# [ACTIVITY]
Please return every line in the entries below with the word "column" in it.

# [DATA FOR THIS EXERCISE]
•••••
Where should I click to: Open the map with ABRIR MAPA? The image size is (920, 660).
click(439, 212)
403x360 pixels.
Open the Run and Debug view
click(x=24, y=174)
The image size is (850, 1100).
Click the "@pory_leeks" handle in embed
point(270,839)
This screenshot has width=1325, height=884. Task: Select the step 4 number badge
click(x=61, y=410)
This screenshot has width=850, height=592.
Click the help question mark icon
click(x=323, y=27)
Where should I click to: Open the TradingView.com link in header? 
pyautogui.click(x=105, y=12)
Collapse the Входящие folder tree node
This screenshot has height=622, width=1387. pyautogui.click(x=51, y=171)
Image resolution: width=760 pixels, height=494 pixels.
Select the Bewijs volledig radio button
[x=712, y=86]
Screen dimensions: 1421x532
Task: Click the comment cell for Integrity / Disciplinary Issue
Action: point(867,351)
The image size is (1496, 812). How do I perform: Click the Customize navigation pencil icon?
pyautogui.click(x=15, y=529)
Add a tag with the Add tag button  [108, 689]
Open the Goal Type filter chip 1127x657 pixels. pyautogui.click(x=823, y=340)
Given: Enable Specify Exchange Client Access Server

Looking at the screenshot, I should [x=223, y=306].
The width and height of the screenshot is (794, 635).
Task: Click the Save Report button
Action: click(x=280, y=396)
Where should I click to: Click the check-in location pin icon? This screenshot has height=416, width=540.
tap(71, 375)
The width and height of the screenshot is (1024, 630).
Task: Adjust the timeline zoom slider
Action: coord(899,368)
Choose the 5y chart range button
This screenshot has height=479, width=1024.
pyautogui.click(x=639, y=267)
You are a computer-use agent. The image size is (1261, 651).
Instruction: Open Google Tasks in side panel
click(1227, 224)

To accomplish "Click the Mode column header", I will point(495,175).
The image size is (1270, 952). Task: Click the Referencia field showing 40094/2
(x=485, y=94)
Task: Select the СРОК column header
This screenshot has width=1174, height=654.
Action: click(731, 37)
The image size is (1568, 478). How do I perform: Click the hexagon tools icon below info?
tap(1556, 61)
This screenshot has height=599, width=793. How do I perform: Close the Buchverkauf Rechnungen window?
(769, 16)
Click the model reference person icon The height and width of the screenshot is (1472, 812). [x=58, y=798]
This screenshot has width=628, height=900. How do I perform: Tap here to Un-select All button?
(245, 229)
•••••
# [REPLY TO THE TASK]
To accomplish "Click the Mode column header", I will point(495,175).
Task: Select the СРОК column header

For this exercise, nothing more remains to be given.